Ibunya mengangguk kecil, lalu menatap Alexa dengan sorot mata penuh perhatian. "Nak, ibu sering mendengar kamu memanggil Angkasa dengan 'Pak'. Kenapa?"
Alexa sempat terdiam sebelum menjawab, "Aku hanya terbiasa memanggilnya begitu, Bu."
Ibunya tersenyum tipis. "Tadi ibu bicara apa dengan Angkasa?"
"Ibu hanya memintanya untuk menjaga kamu. Jika suatu saat dia tidak lagi mencintaimu... ibu meminta dia mengembalikan kamu pada ibu."
Alexa menahan napas, merasa dadanya sesak.
"Tapi ibu yakin, pria seperti Angkasa tidak akan membuatmu sedih."
Mendengar kalimat itu, hati Alexa terasa semakin berat. Ia menatap wajah ibunya yang tampak bahagia, sementara pikirannya dipenuhi kebimbangan. Apa yang akan terjadi jika ibunya tahu bahwa tidak ada pernikahan yang sesungguhnya?
Ia menggenggam tangan ibunya erat, berusaha menyembunyikan kegelisahannya.
"Maafkan aku, Bu... maafkan aku sudah mengecewakanmu," batinnya.
Sore itu, Alexa tetap di samping ibunya. Ia ingin menikmati momen ini sejenak, sebelum kembali menghadapi kenyataan yang menunggunya di luar sana.
---
Di sebuah rumah megah, cahaya lampu gantung kristal menerangi ruang makan yang luas, memantulkan kilauan lembut ke dinding berlapis marmer. Di luar jendela besar, langit malam terbentang gelap dengan bintang-bintang yang sesekali muncul di antara awan. Angin malam berembus pelan, menggoyangkan tirai tipis yang menjuntai di sudut ruangan.
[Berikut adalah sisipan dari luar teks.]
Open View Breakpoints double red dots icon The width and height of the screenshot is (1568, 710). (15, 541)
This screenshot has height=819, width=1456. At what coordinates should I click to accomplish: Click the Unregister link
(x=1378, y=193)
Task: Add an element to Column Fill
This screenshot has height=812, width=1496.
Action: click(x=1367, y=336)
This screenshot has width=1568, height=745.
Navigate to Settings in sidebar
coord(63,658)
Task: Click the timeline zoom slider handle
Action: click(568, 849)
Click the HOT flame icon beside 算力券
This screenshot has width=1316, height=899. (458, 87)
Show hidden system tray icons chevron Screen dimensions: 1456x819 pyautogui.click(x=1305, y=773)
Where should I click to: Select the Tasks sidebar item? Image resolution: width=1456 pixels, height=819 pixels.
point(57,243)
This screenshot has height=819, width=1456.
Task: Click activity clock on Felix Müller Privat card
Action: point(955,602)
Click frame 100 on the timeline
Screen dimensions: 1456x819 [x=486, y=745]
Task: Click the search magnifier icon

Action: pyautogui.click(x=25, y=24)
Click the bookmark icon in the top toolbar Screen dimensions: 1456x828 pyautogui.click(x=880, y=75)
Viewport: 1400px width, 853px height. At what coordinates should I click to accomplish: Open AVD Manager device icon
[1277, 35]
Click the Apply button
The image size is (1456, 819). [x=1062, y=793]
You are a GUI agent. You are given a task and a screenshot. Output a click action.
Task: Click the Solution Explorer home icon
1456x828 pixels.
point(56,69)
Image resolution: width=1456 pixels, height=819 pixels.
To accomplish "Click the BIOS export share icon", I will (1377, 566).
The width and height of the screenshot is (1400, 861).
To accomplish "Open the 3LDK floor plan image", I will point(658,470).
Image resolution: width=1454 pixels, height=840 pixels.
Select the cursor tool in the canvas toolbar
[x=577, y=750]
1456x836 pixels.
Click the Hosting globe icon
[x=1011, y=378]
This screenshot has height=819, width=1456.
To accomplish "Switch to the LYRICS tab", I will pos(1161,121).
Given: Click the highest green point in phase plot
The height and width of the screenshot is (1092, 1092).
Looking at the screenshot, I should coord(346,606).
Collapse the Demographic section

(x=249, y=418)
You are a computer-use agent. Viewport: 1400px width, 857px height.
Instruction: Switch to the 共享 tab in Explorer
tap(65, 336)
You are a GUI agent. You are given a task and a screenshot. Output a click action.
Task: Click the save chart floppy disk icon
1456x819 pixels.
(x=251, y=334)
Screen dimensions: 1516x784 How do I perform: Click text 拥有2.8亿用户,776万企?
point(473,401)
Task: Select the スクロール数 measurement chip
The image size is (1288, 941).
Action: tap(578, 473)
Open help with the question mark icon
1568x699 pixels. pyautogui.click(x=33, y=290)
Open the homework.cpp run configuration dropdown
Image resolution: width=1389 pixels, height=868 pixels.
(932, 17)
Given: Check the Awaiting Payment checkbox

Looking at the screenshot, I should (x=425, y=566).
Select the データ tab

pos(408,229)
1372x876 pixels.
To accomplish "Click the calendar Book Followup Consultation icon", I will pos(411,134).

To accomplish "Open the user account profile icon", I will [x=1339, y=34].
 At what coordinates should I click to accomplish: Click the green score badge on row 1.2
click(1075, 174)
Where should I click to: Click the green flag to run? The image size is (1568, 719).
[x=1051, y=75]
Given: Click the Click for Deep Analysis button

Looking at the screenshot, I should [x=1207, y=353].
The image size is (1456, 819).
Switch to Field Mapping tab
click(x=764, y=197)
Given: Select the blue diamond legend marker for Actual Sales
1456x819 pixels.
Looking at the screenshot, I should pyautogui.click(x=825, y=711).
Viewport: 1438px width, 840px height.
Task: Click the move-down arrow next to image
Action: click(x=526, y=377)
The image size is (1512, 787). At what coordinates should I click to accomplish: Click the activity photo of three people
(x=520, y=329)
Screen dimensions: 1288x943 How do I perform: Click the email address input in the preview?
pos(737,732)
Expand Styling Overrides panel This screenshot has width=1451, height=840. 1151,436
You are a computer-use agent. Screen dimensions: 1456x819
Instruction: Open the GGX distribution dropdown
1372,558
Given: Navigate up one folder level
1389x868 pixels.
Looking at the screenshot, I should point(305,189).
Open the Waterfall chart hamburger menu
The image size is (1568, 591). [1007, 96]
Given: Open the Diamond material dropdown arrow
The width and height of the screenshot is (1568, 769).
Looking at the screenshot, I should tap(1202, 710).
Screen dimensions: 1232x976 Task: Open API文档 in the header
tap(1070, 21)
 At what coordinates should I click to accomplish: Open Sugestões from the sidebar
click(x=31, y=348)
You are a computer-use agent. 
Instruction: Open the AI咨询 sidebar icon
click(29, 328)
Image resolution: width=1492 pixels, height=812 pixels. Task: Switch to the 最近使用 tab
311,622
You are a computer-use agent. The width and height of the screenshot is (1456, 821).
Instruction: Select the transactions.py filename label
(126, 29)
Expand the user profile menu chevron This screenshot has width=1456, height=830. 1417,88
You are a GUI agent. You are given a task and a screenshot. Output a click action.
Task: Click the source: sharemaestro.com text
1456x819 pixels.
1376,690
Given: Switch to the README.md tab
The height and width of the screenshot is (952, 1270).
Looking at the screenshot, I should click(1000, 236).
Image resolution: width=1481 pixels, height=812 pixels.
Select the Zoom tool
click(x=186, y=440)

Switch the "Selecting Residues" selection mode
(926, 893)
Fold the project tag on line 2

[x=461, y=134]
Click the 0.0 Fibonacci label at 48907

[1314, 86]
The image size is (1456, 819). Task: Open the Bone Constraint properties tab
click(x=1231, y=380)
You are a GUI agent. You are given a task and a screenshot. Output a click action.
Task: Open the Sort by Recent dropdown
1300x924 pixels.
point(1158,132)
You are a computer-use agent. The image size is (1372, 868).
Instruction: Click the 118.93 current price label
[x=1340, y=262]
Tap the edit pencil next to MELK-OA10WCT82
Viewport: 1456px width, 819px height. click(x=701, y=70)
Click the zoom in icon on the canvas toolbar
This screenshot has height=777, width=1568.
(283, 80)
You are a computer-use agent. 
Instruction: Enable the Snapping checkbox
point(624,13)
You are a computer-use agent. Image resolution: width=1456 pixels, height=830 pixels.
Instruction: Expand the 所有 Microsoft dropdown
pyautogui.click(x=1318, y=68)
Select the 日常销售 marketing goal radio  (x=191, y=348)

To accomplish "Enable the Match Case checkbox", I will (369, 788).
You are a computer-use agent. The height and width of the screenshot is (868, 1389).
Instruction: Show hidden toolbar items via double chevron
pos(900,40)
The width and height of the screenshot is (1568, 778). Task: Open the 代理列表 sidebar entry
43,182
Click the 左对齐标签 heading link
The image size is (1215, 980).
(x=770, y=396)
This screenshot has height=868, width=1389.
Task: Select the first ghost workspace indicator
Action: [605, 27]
Interior ruang makan tampak elegan, meja panjang berlapis kain satin dihiasi lilin-lilin kecil yang menyala temaram, memberikan suasana yang lebih hangat di tengah kemewahan. Aroma hidangan yang baru saja dihidangkan menguar di udara, menggoda selera.
Di meja itu, keluarga Bima Mahardika Dewantara sudah duduk di tempat masing-masing, menikmati makan malam dengan keheningan yang hanya sesekali dipecahkan oleh dentingan sendok dan garpu.
Para pelayan bergerak dengan cekatan, menyusun hidangan makan malam di atas meja panjang yang sudah tertata rapi. Aroma masakan yang menggoda memenuhi ruangan, mengisyaratkan kemewahan keluarga yang tinggal di rumah itu.
Keluarga Bima Mahardika Dewantara telah duduk di kursi mereka, bersiap menikmati makan malam.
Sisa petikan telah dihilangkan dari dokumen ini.